**Extract to read:**

----------

Saudi Arabia seeks to assert itself

11 17 2017

Mohammed bin Salman, the future King of Saudi Arabia

Saudi Arabia is attempting to flex its muscle. Mohammed bin Salman has increased Saudi intervention in Yemen, with bombing strikes and air, land and sea blockades. He has tried to isolate Qatar, hoping to turn it into an obedient satellite state. He has apparently forced the Lebanese prime minister to resign, attempting to destabilize the Iranian backed Shiite-dominated government in Lebanon. All these are part of a struggle to fight back against Iran’s growing regional impact.

Of note internally is the fact that the Saudis have a large youth population – at least two-thirds of all citizens are under the age of 30. Unrest is mounting in this oil-rich country. Most of the unrest is coming from the young who see government corruption and religious extremism as holding back their future. The future king, Mohammed bin Salman, has been making unparalleled moves against the religious establishment as well as the royal family itself, including imposing social reforms (women can now drive), and ordering the arrests of dozens of princes and senior officials. And let’s not forget, the young future King certainly has enemies but as of yet they have not played their hand.

What we are seeing today is that Middle East Saudi stratagem is struggling. The war in Yemen has turned into a quagmire, creating a civil war on Saudi Arabia’s border (Yemen). Yemen (rebels there who are backed by Iran) is surging with fury against the Saudi Kingdom. Qatar refuses to give into Saudi Arabia—tensions are increasing between the two nations. And Lebanon could collapse into another vicious civil war. Don’t expect things to calm down soon.

----------

**Extracted entries:**
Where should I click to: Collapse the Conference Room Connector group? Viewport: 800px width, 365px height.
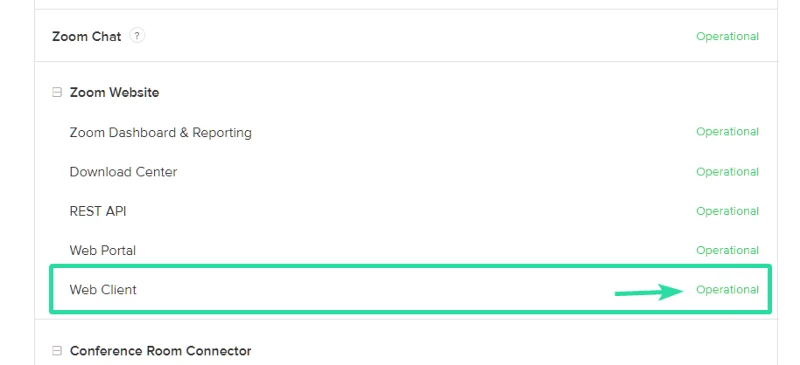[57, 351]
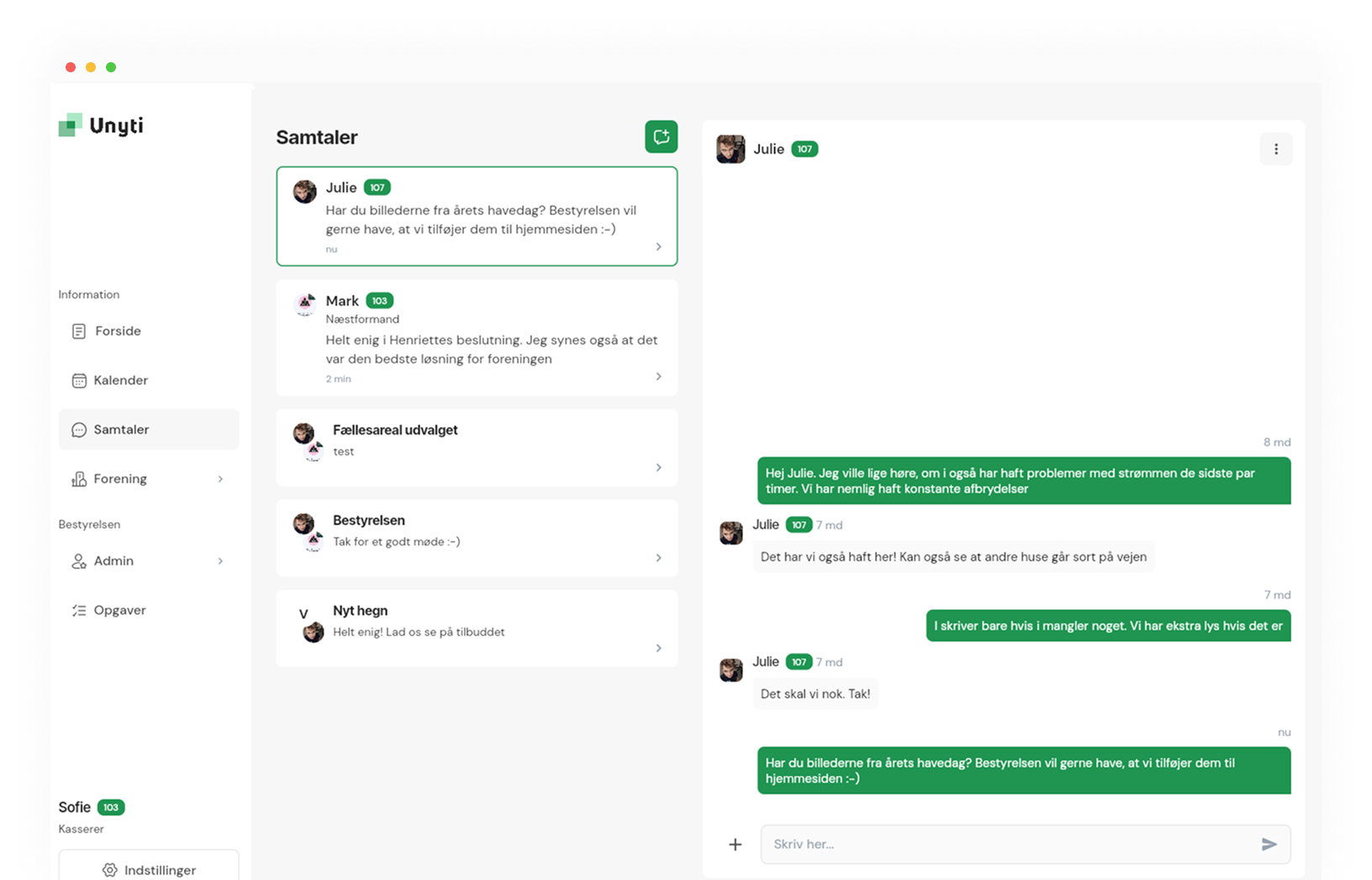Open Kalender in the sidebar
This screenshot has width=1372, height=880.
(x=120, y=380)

----------

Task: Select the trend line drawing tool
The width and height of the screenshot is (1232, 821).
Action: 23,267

----------

Extend the article on Saudi Arabia's regional ambitions by writing what comes after its final sentence. The rows have nothing to do with the article on Saudi Arabia's regional ambitions.

Saudi Arabia has to spend a lot of money to keep up with its proxy war against Iran—its great enemy in the region. Remember Saudi Arabia is Sunni—Iran is Shiite. These nations do not fight each other directly but instead they wage expensive proxy conflicts throughout the region. When protests began in 2011 against the Iranian-backed regime of Bashar al-Assad in Syria, the Saudis used their oil wealth to back rebel groups that are anti-Iran. All of this costs money. The leadership in Iran believes Saudi Arabia will eventually collapse under the weight of its own internal power struggles, in the interim, the best thing Iran can do is engage Saudi Arabia in expensive and time-consuming proxy wars thus draining the Saudi treasury.

We must always keep in mind that Saudi Arabia is prophetically significant–We believe Saudi Arabia is home to the descendants of Ishmael: “He (Ishmael) will be a wild donkey of a man; his hand will be against everyone and everyone’s hand against him, and he will live in hostility toward all his brothers.”—Genesis 16:12. That description continues to play out in real time even today.

Saudi Arabia is a big player in the Middle East—we need to watch this nation and its internal challenges more closely.